%load_ext version_information
%version_information numpy, pandas, re, bs4, pickle, gensim, spacy, pyLDAvis

import warnings
warnings.filterwarnings("ignore",category=DeprecationWarning)

import os
import pickle
import pyLDAvis

hansard_saves_directory = os.path.join('', 'saves/hansard/')
st_saves_directory = os.path.join('', 'saves/st/')
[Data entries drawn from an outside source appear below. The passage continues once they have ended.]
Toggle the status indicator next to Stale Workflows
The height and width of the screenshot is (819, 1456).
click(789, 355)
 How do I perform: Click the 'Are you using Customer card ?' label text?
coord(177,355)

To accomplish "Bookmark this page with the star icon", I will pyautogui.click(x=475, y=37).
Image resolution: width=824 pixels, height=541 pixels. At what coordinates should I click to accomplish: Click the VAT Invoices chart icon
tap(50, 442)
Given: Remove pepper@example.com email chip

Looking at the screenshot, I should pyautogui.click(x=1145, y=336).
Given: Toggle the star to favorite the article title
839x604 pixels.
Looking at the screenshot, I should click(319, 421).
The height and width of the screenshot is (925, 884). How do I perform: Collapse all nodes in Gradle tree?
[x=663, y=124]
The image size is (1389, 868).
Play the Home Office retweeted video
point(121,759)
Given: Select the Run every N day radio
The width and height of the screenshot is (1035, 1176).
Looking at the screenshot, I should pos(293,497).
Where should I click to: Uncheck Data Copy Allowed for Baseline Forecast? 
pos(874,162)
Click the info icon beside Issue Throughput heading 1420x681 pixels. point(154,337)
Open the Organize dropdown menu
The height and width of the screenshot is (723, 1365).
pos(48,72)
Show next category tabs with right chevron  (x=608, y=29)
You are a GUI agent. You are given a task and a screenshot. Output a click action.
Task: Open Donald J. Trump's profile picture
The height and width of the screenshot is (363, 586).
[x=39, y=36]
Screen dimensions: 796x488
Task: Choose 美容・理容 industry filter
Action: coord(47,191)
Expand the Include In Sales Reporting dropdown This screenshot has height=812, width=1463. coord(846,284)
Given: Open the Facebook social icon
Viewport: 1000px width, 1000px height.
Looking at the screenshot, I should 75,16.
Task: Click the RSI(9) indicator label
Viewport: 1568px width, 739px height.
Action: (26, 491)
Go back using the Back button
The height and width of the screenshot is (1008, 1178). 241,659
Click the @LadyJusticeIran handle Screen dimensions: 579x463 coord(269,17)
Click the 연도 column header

Parliamentary transcript (Hansard) corpus¶

Corpus is 5,227 speeches from Singapore Members of Parliament

Time period: 2005 to 2016

Pre-processing

Remove procedural speeches using a simple heuristic (procedural speeches are those with 100 characters and less OR 20 words and less
Remove timestamps
Remove column markers
Remove page markers
Remove strings inside parentheses and brackets
Remove stopwords
Remove punctuations
Lemmatise words
Remove certain parts of speeches (dates, percent, money, etc.) using Spacy
Identify phrases in sentences (e.g. low_wage or retirement_fund) using Gensim's Phraser (two passes)

hansard_ldavis_directory = os.path.join(hansard_saves_directory, 'ldavis-hansard-92')

with open(hansard_ldavis_directory) as f:
    hansard_ldavis = pickle.load(f)
    
pyLDAvis.display(hansard_ldavis)

The Straits Times corpus¶

Corpus is 3,425 ST articles with quotes from Singapore Members of Parliament

Time period: 2005 to 2016

Pre-processing:

Remove digits and email addresses
Remove stopwords
Remove punctuations
Lemmatise words
Remove certain parts of speeches (dates, percent, money, etc.) using Spacy
Identify phrases in sentences (e.g. low_wage or retirement_fund) using Gensim's Phraser (two passes)

st_ldavis_directory = os.path.join(st_saves_directory, 'ldavis-st-40')

with open(st_ldavis_directory) as f:
    st_ldavis = pickle.load(f)
    
pyLDAvis.display(st_ldavis)

Software	Version
Python	2.7.14 64bit [GCC 7.2.0]
IPython	5.4.1
OS	Linux 4.8.0 53 generic x86_64 with debian stretch sid
numpy	1.14.3
pandas	0.22.0
re	2.2.1
bs4	4.6.0
pickle	$Revision: 72223 $
gensim	3.4.0
spacy	2.0.11
pyLDAvis	2.1.2
Mon Jun 18 10:30:19 2018 +08